→ WHAT THIS TASK INVOLVES
Every entry is to be printed again precisely as given.
(SOURCE MATERIAL begins)
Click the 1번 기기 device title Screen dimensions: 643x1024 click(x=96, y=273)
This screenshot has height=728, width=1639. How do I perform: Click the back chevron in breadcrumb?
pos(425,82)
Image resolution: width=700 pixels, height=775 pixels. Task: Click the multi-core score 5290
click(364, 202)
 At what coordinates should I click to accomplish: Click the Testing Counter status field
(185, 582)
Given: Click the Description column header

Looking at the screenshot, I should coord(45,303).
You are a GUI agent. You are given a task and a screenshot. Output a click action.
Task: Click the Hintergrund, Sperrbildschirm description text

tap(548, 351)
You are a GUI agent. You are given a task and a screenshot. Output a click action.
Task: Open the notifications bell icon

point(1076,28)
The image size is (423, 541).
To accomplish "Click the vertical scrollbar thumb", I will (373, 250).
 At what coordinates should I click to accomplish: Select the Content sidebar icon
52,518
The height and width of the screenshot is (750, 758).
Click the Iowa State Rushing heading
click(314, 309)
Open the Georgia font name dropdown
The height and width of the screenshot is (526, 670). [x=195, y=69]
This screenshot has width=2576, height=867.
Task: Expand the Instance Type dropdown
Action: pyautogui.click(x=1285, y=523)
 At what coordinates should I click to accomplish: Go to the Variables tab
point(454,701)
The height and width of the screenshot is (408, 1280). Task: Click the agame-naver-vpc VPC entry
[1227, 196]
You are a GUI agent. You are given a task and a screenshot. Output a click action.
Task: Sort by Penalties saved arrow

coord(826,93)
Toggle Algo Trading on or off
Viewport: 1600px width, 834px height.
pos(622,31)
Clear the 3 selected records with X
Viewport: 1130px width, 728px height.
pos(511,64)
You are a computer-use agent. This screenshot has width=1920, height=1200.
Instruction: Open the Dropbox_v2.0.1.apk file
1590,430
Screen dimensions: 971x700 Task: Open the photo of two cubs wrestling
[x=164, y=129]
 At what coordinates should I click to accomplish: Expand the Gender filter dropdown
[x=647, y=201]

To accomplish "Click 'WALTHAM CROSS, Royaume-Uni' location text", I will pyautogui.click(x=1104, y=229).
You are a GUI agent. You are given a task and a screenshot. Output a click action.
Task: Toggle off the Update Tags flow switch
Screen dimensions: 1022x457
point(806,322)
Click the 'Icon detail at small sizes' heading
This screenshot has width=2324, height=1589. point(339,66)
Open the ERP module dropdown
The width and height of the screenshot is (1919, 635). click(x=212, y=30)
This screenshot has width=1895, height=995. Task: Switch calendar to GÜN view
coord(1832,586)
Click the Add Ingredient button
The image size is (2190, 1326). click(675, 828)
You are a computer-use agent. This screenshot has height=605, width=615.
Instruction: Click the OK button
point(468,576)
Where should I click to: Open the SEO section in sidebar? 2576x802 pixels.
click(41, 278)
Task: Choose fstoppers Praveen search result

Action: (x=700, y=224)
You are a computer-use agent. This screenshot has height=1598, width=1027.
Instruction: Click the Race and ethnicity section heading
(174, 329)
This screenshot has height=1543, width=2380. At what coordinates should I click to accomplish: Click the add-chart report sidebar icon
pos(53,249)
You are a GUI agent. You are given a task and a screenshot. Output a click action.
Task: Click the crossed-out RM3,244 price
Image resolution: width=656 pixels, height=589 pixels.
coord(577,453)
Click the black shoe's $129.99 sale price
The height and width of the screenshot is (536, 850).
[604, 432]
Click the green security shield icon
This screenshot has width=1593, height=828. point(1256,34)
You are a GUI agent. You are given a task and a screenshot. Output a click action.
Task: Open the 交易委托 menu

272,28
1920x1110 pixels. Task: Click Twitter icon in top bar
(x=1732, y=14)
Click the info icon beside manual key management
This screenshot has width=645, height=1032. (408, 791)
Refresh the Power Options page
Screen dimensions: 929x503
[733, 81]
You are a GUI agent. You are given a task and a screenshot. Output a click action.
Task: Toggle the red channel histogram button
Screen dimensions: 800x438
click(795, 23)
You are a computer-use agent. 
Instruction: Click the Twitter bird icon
(SOURCE MATERIAL ends)
→ FINISHED EXERCISE
Click the 1번 기기 device title Screen dimensions: 643x1024 click(x=96, y=273)
This screenshot has height=728, width=1639. How do I perform: Click the back chevron in breadcrumb?
pos(425,82)
Image resolution: width=700 pixels, height=775 pixels. Task: Click the multi-core score 5290
click(364, 202)
 At what coordinates should I click to accomplish: Click the Testing Counter status field
(185, 582)
Given: Click the Description column header

Looking at the screenshot, I should coord(45,303).
You are a GUI agent. You are given a task and a screenshot. Output a click action.
Task: Click the Hintergrund, Sperrbildschirm description text

tap(548, 351)
You are a GUI agent. You are given a task and a screenshot. Output a click action.
Task: Open the notifications bell icon

point(1076,28)
The image size is (423, 541).
To accomplish "Click the vertical scrollbar thumb", I will (373, 250).
 At what coordinates should I click to accomplish: Select the Content sidebar icon
52,518
The height and width of the screenshot is (750, 758).
Click the Iowa State Rushing heading
click(314, 309)
Open the Georgia font name dropdown
The height and width of the screenshot is (526, 670). [x=195, y=69]
This screenshot has width=2576, height=867.
Task: Expand the Instance Type dropdown
Action: pyautogui.click(x=1285, y=523)
 At what coordinates should I click to accomplish: Go to the Variables tab
point(454,701)
The height and width of the screenshot is (408, 1280). Task: Click the agame-naver-vpc VPC entry
[1227, 196]
You are a GUI agent. You are given a task and a screenshot. Output a click action.
Task: Sort by Penalties saved arrow

coord(826,93)
Toggle Algo Trading on or off
Viewport: 1600px width, 834px height.
pos(622,31)
Clear the 3 selected records with X
Viewport: 1130px width, 728px height.
pos(511,64)
You are a computer-use agent. This screenshot has width=1920, height=1200.
Instruction: Open the Dropbox_v2.0.1.apk file
1590,430
Screen dimensions: 971x700 Task: Open the photo of two cubs wrestling
[x=164, y=129]
 At what coordinates should I click to accomplish: Expand the Gender filter dropdown
[x=647, y=201]

To accomplish "Click 'WALTHAM CROSS, Royaume-Uni' location text", I will pyautogui.click(x=1104, y=229).
You are a GUI agent. You are given a task and a screenshot. Output a click action.
Task: Toggle off the Update Tags flow switch
Screen dimensions: 1022x457
point(806,322)
Click the 'Icon detail at small sizes' heading
This screenshot has width=2324, height=1589. point(339,66)
Open the ERP module dropdown
The width and height of the screenshot is (1919, 635). click(x=212, y=30)
This screenshot has width=1895, height=995. Task: Switch calendar to GÜN view
coord(1832,586)
Click the Add Ingredient button
The image size is (2190, 1326). click(675, 828)
You are a computer-use agent. This screenshot has height=605, width=615.
Instruction: Click the OK button
point(468,576)
Where should I click to: Open the SEO section in sidebar? 2576x802 pixels.
click(41, 278)
Task: Choose fstoppers Praveen search result

Action: (x=700, y=224)
You are a computer-use agent. This screenshot has height=1598, width=1027.
Instruction: Click the Race and ethnicity section heading
(174, 329)
This screenshot has height=1543, width=2380. At what coordinates should I click to accomplish: Click the add-chart report sidebar icon
pos(53,249)
You are a GUI agent. You are given a task and a screenshot. Output a click action.
Task: Click the crossed-out RM3,244 price
Image resolution: width=656 pixels, height=589 pixels.
coord(577,453)
Click the black shoe's $129.99 sale price
The height and width of the screenshot is (536, 850).
[604, 432]
Click the green security shield icon
This screenshot has width=1593, height=828. point(1256,34)
You are a GUI agent. You are given a task and a screenshot. Output a click action.
Task: Open the 交易委托 menu

272,28
1920x1110 pixels. Task: Click Twitter icon in top bar
(x=1732, y=14)
Click the info icon beside manual key management
This screenshot has width=645, height=1032. (408, 791)
Refresh the Power Options page
Screen dimensions: 929x503
[733, 81]
You are a GUI agent. You are given a task and a screenshot. Output a click action.
Task: Toggle the red channel histogram button
Screen dimensions: 800x438
click(795, 23)
You are a computer-use agent. 
Instruction: Click the Twitter bird icon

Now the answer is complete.